Prometheus and Zeus square off as the representative of intelligence and the invisible symbol of force, respectively. Prometheus helped Zeus defeat the Titans by using guile. When Prometheus attempted to use his intelligence to aid humanity, however, Zeus used his force to punish Prometheus. The conflict is emphasized throughout the play—Zeus's henchmen mock Prometheus for not being clever enough to avoid or escape punishment, and both the Chorus and Oceanus chide him for this in a more sympathetic manner. Yet Prometheus makes clear that without his knowledge Zeus will fall, overthrown by a power greater than his own. Force can overwhelm thought but cannot exist indefinitely without it. In Prometheus Bound Aeschylus intentionally cultivates an apparently irresolvable conflict between force and intelligence by presenting Prometheus as the powerless but defiant victim of an unjust and powerful god who rules by arbitrary laws and demands blind obedience. Underlying this conflict, however, is the idea that force requires thought to guide and sustain it. Aeschylus is clearly preparing us for a resolution where thought and force work together to avoid catastrophe. Prometheus's thoughtful defiance, in opposition to the unthinking obedience of Zeus's cronies, underscores the idea that thought must be sustained. Prometheus's clear judgment will one day save Zeus, while his opposition to Zeus is a necessary stage on the path to resolution.

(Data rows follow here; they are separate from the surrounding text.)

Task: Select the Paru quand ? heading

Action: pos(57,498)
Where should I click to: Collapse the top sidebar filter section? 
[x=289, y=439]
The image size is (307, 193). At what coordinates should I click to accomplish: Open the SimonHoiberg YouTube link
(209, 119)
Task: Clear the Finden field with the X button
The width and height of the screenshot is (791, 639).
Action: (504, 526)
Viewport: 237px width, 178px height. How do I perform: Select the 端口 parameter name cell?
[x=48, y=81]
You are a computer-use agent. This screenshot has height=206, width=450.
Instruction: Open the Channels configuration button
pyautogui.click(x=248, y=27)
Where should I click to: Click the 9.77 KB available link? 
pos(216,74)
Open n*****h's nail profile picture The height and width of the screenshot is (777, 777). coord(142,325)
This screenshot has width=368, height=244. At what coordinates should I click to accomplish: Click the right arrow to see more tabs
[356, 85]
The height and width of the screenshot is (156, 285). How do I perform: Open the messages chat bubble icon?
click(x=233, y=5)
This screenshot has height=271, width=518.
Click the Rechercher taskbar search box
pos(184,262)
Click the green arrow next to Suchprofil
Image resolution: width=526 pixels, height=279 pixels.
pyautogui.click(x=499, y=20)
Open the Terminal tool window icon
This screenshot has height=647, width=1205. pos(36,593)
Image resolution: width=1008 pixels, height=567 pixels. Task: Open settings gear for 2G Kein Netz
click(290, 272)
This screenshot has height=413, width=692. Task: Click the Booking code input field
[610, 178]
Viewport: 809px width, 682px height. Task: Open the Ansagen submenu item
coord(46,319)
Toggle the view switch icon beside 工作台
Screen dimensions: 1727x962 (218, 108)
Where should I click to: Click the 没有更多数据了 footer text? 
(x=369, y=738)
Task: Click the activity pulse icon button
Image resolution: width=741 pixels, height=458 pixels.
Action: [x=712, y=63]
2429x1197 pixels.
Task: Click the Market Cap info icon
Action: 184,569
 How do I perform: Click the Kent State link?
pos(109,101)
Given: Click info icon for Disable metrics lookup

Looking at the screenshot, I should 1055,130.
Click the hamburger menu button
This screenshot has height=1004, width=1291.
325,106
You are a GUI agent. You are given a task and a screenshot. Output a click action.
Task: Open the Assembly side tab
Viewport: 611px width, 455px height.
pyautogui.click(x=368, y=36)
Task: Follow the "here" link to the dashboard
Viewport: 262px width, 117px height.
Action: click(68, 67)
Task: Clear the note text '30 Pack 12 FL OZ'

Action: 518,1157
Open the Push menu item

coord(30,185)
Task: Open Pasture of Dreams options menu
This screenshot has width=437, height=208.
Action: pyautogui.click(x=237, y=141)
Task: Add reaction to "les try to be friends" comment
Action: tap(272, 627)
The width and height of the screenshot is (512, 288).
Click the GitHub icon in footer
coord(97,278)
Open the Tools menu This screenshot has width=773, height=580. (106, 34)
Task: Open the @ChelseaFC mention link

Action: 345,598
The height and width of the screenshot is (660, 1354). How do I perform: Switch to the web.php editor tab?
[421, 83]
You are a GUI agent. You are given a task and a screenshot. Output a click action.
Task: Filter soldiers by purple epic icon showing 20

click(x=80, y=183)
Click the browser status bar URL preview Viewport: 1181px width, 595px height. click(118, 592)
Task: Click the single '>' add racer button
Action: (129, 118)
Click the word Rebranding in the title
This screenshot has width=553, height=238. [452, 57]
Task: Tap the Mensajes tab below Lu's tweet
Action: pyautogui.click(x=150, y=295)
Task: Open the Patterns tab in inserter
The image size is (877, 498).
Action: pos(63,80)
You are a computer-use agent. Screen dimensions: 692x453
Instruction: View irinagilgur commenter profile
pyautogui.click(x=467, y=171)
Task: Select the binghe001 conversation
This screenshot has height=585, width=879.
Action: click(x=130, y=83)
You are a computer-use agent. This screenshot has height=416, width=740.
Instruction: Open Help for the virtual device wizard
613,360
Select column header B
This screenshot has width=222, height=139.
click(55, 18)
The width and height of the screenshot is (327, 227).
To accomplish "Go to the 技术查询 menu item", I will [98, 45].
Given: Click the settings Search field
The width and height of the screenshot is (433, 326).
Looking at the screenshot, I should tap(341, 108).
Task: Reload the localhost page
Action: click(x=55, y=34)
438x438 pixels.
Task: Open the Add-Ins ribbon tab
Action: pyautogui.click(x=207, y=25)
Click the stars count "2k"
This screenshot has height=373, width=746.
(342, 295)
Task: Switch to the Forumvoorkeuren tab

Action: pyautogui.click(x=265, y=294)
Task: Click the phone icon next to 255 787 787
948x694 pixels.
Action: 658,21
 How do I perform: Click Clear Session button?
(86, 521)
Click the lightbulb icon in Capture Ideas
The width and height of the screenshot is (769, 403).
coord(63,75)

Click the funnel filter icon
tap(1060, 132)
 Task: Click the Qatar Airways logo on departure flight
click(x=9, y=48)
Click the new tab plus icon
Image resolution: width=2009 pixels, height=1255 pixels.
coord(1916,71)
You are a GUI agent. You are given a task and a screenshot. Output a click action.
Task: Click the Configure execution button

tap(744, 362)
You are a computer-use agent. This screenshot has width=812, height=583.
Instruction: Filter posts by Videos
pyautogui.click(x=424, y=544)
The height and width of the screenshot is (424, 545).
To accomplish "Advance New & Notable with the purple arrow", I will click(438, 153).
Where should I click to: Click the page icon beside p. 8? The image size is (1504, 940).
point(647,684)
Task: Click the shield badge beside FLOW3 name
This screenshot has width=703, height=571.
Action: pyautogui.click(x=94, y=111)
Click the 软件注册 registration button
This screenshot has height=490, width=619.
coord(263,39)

Both Prometheus and Zeus are constantly accused of being too excessive in their stubbornness. Prometheus will not obey and Zeus will not end his punishment. Even in love Zeus is shown to be excessive, as his obsession with Io ruins her life. As we have seen, excess is the greatest sin in Greek moral thought. The healthy functioning of the universe requires the cooperation of opposing elements, such as thought and power, and the avoidance of excessive positions. Nothing good can come of conflict. The Chorus constantly emphasizes this moral belief while counseling Prometheus to tone down his defiance. In Greek tragedy excess, usually excess of pride, is almost universally condemned. Here, although they lead to Prometheus's suffering, his excessive pride and defiance are clearly praised, though perhaps with some reservations. This makes sense only if we assume that a resolution was originally part of the complete trilogy of plays. Yet in the only extant part of the trilogy the lack of a resolution and, in fact, the building up toward a climax where a resolution appears impossible, the excessive defiance of Prometheus makes for a masterpiece. Prometheus becomes the first great rebel of Western civilization. His excess is painted as a heroic feature of an individual faced with unbeatable odds and yet clinging resolutely to his certainty that he will prevail.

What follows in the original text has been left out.